FESTIVAL D’AVIGNON. « LE SOLDAT ET LA BALLERINE », L’INSOUTENABLE LEGERETE DE L’ÊTRE POUR LES GRANDS ENFANTS

LE SOLDAT ET LA BALLERINE

76e FESTIVAL D’AVIGNON : « Le soldat et la ballerine » – De Robert Sandoz – Chapelle des Pénitents blancs à 11h ou 15h du 22 au 25 juillet 2022.

Devant un rideau blanc comme une toile où tout pourrait s’écrire, une histoire est racontée par les deux personnages qui l’ont vécue et qui se détachent du fond sans taches par leurs habits colorés. Il s’agit d’un soldat et d’une ballerine, lui est en plomb, elle, en papier, lui est lourd, elle, légère dans son poids plume qui pèse d’hélium. Leurs maquillages et costumes rendent compte à merveille de leurs singularités caractérielles. La barbe du soldat est d’un orange rouillé, son visage verni brille en accord avec sa béquille métallique, et couvert de plusieurs couches de vêtements tout son corps paraît lui peser. Les cheveux de la danseuse en papier crépon et sa robe blanche en carton figurent une impression de légèreté qu’il paraît tout de même possible de froisser. Ils sont tout deux en déséquilibre sur un pied, le soldat est estropié, la ballerine virevolte, si bien que le lourd autant que le léger peuvent être en proie aux dangers du réel. Comme dans tous les jolis contes de fées toujours jolis sur le papier, et parce que les contraires s’attirent irrémédiablement, ils ont eu l’un pour l’autre un coup de foudre plus fort encore que le coup de vent qui viendra les séparer.
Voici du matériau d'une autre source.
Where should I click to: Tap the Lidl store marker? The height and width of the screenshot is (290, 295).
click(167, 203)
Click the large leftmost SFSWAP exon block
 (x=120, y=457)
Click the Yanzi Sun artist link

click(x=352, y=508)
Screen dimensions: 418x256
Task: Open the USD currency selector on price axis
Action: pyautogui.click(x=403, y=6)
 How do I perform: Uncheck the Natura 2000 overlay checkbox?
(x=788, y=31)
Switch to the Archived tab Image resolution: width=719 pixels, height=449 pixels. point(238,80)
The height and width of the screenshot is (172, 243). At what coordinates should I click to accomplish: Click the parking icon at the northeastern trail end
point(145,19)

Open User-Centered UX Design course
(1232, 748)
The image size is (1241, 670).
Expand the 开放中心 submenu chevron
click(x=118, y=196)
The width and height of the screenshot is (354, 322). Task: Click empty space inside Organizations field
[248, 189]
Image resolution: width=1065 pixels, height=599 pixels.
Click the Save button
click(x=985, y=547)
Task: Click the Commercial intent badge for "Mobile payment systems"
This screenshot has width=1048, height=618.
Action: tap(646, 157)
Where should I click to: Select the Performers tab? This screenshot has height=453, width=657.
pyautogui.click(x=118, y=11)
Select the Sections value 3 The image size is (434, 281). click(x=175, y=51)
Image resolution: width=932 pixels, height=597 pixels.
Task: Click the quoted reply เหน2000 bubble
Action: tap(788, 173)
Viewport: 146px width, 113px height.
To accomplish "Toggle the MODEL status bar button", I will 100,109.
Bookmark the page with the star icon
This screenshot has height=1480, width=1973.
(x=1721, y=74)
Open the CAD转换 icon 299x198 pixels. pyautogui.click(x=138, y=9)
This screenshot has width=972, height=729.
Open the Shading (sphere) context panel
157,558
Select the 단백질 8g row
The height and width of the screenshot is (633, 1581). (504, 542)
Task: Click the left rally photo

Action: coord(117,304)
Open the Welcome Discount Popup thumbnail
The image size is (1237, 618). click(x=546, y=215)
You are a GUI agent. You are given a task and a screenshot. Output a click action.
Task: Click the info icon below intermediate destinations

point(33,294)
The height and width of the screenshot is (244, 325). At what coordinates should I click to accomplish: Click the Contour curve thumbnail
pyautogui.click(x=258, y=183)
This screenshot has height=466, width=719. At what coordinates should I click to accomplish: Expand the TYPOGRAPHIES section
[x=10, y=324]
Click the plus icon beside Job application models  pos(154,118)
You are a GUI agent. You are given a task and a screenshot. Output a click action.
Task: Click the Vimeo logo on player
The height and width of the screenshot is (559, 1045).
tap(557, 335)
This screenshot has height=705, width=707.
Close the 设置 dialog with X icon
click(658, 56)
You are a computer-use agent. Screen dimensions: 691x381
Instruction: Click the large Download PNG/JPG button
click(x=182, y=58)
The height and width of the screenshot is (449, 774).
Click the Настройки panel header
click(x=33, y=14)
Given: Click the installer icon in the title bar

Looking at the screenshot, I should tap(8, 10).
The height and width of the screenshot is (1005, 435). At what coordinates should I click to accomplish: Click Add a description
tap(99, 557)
Car ils finissent par être séparés, dès le commencement du conte. Les aventures qu’ils doivent traverser chacun de leur côté sont en corrélation complète avec leur matérialité : c’est le vent qui emporte la ballerine de papier, et le fond de la terre où les eaux grondent qui engloutit dans ses ongles sales le soldat de plomb. Sur la scène, un ponton permet à la ballerine de ne pas toucher le sol tandis qu’elle rencontre le dragon cerf-volant, les nuages en fumée et la pie à la grosse tête d’oiseau, personnages aériens bercés par la respiration de ventilateurs présents sur le plateau. En dessous, dans une eau qui barbotte et reflète un plafond inaccessible, le soldat rencontre des jumeaux maléfiques, un rat garde-frontière dont les yeux rouges font saigner l’obscurité et un poisson des abysses. Le soldat, incapable de résister à la gravité, descend au fil de la pièce au fin fond des profondeurs jusqu’au ventre du poisson, comme un Jonas avalé par une malédiction, qui aurait bu la tasse.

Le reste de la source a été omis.